A lot of people judge meditation, make fun of it, or think they don’t have the time or attention span to do it.
“People think it’s hippy. People think it’s ‘woo woo.’ People think it’s all kind of things. But the bottom line is, there’s real data behind it,” says Dr. David Agus, MD, of USC’s Keck School of Medicine.
Mediation is the practice of focusing the mind on an object, thought, or activity to achieve a mentally clear and emotionally calm state.
Dr. Agus has conducted dozens of tests to measure brain activity while people are meditating.
“What you start to see is afterward they have more energy and more cognitive function. When you give them tests, they do better, and they feel better,” he says.
Suze Yalof Schwartz, the founder of “Unplug Meditation,” says she has seen her clients’ panic attacks disappear, fertility problems solved, and chronic pain go away, just through meditation.
“The studies and the science proves that it lowers blood pressure, it lowers anxiety, it helps you sleep better at night, there are just so many benefits that if it came in pill form, people would be completely addicted to it,” Schwartz told us.
Carrie Pollack went from being a skeptic to a self-proclaimed “meditation ambassador.”
“Just sitting with yourself in the discomfort didn’t seem right, but actually it’s the best thing that anyone can do for themselves,” Pollack says.

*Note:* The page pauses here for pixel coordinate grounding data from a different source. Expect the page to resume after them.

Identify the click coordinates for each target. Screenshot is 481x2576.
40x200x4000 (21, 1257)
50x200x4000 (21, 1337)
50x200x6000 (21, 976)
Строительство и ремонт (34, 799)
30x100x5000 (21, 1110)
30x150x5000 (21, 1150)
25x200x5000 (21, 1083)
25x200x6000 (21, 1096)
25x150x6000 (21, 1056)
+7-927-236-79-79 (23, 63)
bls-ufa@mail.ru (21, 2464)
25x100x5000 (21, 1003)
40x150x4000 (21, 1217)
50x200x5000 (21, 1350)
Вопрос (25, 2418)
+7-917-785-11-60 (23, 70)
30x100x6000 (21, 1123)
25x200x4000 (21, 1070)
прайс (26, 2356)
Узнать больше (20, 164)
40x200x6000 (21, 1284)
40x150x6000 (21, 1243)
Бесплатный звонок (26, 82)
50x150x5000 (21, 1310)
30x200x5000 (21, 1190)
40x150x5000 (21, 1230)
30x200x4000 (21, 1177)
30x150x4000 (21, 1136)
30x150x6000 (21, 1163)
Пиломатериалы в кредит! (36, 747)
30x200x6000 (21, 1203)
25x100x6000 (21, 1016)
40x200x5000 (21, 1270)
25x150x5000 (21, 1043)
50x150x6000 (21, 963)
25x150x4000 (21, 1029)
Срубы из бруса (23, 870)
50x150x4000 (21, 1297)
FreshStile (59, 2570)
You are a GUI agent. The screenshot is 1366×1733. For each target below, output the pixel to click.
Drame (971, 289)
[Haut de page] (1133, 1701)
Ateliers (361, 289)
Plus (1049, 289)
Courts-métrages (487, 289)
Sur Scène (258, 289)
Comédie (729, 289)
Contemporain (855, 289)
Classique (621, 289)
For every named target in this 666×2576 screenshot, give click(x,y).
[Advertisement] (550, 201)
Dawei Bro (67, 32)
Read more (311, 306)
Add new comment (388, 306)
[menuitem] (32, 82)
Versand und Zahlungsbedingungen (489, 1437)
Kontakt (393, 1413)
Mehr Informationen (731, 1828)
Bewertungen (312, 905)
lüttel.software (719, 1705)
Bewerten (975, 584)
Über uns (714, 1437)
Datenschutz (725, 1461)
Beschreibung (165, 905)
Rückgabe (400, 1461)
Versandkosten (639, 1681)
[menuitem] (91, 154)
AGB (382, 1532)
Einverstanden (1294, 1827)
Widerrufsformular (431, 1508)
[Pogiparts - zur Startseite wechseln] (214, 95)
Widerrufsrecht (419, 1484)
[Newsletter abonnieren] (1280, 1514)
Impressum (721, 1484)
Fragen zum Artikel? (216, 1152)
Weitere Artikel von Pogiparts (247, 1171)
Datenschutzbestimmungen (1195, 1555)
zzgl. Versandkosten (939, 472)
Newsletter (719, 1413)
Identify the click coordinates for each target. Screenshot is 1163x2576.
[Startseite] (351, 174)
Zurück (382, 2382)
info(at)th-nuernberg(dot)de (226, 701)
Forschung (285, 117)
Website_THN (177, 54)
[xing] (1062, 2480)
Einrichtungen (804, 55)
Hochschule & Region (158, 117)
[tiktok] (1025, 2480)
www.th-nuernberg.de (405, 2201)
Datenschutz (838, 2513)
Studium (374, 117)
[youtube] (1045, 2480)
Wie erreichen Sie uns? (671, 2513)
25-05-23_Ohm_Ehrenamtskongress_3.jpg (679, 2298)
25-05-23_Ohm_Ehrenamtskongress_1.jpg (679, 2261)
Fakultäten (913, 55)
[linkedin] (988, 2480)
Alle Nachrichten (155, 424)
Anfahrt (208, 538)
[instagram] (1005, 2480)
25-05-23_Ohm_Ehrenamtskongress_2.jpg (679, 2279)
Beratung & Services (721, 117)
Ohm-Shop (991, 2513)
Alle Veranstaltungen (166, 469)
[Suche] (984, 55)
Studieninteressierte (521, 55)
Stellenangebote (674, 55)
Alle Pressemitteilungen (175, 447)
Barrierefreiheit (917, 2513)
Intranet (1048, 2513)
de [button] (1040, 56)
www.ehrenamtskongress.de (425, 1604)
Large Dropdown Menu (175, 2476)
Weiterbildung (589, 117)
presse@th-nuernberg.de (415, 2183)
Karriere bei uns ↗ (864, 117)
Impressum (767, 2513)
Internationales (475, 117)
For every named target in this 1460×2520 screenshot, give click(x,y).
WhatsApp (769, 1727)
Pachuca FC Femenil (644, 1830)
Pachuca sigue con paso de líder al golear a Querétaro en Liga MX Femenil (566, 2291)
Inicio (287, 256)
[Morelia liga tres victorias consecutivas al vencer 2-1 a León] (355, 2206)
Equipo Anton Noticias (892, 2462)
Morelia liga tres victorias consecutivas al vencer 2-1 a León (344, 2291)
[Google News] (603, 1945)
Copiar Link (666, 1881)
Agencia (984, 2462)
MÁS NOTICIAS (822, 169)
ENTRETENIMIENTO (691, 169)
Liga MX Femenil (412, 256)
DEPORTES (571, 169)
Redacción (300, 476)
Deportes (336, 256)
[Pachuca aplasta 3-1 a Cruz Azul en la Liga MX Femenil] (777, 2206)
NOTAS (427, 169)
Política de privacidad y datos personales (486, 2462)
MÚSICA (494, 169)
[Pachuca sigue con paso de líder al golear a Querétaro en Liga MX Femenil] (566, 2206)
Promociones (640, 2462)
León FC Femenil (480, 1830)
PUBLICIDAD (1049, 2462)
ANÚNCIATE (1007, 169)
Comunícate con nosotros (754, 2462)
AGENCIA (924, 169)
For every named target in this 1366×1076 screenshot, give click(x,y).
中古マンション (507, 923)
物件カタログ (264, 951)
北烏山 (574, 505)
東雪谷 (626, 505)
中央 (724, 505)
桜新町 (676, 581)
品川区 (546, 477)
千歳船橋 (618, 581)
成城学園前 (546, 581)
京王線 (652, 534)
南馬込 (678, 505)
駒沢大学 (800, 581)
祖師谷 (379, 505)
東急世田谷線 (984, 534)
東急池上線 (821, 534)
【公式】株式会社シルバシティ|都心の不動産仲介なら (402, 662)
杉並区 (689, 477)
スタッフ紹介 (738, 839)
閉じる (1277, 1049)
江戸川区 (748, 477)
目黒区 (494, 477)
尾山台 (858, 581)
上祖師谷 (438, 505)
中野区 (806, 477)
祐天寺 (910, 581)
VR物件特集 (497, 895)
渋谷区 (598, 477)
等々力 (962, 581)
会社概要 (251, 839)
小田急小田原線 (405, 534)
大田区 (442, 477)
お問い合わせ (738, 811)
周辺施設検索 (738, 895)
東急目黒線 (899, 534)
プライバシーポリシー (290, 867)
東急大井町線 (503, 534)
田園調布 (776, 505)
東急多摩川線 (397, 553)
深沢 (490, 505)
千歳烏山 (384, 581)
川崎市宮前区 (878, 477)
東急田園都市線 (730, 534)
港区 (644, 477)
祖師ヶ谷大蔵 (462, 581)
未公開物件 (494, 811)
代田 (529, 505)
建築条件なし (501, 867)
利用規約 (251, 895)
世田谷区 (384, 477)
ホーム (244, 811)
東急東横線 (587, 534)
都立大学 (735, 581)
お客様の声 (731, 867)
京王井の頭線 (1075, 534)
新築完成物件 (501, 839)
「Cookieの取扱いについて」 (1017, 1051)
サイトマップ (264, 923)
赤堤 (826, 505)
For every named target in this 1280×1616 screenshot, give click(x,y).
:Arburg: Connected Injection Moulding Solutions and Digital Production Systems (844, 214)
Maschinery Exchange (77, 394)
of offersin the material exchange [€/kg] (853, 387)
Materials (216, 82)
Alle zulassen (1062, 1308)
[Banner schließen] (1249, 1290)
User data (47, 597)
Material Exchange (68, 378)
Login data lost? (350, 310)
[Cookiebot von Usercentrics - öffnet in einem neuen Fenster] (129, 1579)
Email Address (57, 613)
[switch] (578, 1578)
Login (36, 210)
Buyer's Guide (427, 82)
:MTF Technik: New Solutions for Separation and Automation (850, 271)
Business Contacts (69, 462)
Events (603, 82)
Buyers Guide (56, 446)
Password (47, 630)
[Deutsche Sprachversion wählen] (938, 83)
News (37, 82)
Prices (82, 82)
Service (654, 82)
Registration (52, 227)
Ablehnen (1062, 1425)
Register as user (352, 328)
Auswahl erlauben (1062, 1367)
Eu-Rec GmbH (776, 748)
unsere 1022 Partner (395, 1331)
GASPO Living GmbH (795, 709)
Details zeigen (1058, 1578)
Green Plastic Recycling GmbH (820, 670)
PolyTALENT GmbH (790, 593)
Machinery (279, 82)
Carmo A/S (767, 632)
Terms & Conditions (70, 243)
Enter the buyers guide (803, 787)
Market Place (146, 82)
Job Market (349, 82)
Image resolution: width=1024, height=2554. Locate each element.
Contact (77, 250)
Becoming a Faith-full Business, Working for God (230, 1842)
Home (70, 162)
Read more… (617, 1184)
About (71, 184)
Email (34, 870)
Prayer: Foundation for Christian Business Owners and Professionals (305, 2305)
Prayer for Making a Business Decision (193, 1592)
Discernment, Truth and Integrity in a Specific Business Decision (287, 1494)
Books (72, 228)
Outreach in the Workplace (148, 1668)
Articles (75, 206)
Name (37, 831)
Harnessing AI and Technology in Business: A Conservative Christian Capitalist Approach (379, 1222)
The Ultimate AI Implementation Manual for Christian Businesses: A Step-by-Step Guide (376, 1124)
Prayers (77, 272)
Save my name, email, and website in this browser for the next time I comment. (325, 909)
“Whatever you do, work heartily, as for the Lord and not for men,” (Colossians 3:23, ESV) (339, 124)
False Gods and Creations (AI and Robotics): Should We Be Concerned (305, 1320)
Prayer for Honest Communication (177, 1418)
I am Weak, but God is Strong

Megan Monahan, author of “Don’t Hate, Meditate,” instructs her students to either focus on breath, silently repeat a mantra, do a visualization or a body scan.
“It’s a mental workout, and just like physical workouts, we don’t always want to do it,” Monahan says. “We don’t always feel like we have time. It doesn’t always feel great, but you do it because of how it ripples out and affects your life.”